## Extracted data
-------

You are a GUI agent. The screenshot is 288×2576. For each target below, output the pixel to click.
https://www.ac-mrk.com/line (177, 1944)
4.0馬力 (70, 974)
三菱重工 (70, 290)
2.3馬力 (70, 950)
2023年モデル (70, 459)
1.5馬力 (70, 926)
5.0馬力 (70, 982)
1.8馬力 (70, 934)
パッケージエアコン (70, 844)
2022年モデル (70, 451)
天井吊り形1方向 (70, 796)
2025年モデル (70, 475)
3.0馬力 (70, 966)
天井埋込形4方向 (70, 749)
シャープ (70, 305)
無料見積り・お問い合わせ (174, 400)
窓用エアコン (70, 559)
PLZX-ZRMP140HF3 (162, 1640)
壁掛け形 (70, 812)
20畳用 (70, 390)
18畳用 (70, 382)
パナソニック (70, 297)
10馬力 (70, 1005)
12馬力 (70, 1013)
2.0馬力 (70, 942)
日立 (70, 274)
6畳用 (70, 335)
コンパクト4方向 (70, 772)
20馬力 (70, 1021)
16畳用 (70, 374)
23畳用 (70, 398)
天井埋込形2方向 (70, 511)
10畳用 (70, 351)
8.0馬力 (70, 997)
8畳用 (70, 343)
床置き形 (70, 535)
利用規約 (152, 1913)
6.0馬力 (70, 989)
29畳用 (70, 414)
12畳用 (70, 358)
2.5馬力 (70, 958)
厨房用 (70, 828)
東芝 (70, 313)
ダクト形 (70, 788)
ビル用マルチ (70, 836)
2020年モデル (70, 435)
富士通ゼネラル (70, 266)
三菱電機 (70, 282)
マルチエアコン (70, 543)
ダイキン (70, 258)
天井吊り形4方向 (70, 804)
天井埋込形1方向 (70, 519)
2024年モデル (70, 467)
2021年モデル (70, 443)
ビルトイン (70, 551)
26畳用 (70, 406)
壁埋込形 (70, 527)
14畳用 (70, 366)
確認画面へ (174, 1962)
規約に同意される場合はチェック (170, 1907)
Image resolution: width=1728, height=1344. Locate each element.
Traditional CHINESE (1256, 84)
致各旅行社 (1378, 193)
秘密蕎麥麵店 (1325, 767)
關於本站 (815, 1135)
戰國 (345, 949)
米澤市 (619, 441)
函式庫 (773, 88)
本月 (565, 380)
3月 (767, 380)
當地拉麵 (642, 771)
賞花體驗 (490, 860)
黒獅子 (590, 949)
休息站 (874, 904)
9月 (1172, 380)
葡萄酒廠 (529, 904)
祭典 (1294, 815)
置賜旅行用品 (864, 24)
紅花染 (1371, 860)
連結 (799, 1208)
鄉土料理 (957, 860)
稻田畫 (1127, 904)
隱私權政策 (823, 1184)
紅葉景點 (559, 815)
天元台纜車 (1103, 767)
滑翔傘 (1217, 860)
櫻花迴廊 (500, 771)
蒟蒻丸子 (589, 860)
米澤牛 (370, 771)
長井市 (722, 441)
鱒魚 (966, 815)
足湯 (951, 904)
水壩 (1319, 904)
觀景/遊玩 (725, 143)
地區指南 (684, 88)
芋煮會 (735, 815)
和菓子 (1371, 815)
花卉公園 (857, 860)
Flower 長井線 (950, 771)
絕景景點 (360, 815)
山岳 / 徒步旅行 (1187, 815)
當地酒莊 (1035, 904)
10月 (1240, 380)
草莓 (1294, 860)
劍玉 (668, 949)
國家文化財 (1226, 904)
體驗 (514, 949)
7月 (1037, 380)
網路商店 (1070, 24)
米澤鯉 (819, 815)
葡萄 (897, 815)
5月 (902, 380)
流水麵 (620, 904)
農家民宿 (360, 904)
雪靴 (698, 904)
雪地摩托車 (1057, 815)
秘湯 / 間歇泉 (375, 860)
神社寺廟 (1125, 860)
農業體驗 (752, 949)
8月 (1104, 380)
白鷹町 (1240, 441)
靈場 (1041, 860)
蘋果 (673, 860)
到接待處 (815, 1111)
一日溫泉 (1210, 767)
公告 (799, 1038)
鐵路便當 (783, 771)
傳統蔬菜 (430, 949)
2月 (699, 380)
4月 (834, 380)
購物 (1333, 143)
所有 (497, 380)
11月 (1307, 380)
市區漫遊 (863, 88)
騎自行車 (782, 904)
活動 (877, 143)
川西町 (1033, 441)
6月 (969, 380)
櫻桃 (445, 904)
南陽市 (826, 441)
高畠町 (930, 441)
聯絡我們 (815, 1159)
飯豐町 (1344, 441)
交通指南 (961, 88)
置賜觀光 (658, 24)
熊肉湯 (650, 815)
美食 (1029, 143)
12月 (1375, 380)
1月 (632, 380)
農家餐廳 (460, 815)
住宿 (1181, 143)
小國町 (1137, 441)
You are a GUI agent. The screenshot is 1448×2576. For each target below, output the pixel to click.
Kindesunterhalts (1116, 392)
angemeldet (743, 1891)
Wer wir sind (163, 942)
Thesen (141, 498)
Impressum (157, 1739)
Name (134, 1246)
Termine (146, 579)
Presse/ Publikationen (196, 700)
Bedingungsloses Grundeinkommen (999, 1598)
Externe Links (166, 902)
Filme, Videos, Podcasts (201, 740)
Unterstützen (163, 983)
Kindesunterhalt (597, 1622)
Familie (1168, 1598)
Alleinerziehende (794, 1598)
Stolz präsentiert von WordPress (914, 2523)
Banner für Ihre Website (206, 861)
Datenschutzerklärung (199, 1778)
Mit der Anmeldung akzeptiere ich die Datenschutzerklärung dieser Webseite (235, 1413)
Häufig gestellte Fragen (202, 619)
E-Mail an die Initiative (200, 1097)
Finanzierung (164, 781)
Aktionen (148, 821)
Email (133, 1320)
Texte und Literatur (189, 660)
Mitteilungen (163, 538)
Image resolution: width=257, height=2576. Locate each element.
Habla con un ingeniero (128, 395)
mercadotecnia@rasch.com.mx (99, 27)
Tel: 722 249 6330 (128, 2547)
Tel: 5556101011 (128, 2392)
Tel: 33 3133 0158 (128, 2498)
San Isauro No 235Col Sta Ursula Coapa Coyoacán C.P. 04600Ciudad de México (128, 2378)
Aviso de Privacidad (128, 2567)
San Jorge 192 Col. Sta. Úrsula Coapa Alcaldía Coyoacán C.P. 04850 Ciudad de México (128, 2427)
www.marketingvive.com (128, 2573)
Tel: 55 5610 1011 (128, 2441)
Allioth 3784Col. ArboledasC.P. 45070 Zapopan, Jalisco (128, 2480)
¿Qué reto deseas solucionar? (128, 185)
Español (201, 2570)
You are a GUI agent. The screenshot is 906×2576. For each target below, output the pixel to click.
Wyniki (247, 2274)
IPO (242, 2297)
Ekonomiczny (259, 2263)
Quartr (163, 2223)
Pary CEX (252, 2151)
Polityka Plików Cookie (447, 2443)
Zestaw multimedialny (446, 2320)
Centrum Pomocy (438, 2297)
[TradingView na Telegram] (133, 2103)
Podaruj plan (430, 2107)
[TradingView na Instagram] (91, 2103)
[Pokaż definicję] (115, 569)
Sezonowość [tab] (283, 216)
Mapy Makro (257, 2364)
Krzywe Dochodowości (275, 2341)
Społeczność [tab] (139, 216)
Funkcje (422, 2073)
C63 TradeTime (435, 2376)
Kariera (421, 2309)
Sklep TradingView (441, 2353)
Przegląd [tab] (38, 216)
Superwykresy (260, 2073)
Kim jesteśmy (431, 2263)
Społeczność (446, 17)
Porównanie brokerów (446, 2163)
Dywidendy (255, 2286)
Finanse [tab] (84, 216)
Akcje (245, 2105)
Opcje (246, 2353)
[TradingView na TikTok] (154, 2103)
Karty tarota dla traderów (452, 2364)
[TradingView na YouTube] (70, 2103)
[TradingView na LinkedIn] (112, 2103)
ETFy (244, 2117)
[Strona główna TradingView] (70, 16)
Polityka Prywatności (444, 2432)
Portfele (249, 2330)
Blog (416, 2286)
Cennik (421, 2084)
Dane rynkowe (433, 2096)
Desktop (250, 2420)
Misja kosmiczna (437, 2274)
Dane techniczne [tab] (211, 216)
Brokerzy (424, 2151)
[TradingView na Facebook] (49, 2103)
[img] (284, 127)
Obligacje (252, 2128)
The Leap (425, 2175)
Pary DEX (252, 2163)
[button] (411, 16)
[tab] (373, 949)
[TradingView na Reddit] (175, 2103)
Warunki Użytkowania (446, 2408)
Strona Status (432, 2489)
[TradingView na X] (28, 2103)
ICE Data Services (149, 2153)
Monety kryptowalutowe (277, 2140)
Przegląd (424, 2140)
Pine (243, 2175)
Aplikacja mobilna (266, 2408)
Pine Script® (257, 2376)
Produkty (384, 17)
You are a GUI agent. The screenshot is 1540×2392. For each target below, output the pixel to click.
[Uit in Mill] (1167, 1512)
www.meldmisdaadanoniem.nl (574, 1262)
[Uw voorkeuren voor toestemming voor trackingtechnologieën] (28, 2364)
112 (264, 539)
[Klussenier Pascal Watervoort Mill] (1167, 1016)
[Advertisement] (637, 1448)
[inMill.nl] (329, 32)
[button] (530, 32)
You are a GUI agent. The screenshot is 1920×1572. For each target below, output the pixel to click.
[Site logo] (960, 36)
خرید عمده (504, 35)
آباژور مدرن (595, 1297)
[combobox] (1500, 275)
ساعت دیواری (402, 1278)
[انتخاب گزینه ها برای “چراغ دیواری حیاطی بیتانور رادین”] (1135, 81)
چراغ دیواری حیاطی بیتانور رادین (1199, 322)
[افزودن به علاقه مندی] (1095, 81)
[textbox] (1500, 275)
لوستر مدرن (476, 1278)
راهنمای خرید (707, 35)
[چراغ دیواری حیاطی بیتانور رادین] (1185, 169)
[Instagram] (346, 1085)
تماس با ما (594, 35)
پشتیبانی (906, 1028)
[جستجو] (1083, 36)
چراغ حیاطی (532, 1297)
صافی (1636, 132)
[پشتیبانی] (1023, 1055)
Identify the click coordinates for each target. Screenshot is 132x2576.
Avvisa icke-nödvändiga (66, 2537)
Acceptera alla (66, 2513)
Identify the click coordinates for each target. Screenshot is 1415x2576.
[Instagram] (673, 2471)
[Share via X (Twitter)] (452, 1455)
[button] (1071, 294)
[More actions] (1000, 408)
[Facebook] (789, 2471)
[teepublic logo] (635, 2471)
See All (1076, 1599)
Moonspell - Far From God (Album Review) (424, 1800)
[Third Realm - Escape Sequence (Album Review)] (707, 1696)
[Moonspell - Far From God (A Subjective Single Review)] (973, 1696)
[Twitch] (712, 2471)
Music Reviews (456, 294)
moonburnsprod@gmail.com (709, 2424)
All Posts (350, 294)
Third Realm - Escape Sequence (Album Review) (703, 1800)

-------

## Task goal
Scan the listing above for the line that has "壁埋込形 (70, 527)", then copy exactly from that line through the line that has "紅葉景點 (559, 815)".

## Task answer
壁埋込形 (70, 527)
14畳用 (70, 366)
確認画面へ (174, 1962)
規約に同意される場合はチェック (170, 1907)
Image resolution: width=1728, height=1344. Locate each element.
Traditional CHINESE (1256, 84)
致各旅行社 (1378, 193)
秘密蕎麥麵店 (1325, 767)
關於本站 (815, 1135)
戰國 (345, 949)
米澤市 (619, 441)
函式庫 (773, 88)
本月 (565, 380)
3月 (767, 380)
當地拉麵 (642, 771)
賞花體驗 (490, 860)
黒獅子 (590, 949)
休息站 (874, 904)
9月 (1172, 380)
葡萄酒廠 (529, 904)
祭典 (1294, 815)
置賜旅行用品 (864, 24)
紅花染 (1371, 860)
連結 (799, 1208)
鄉土料理 (957, 860)
稻田畫 (1127, 904)
隱私權政策 (823, 1184)
紅葉景點 (559, 815)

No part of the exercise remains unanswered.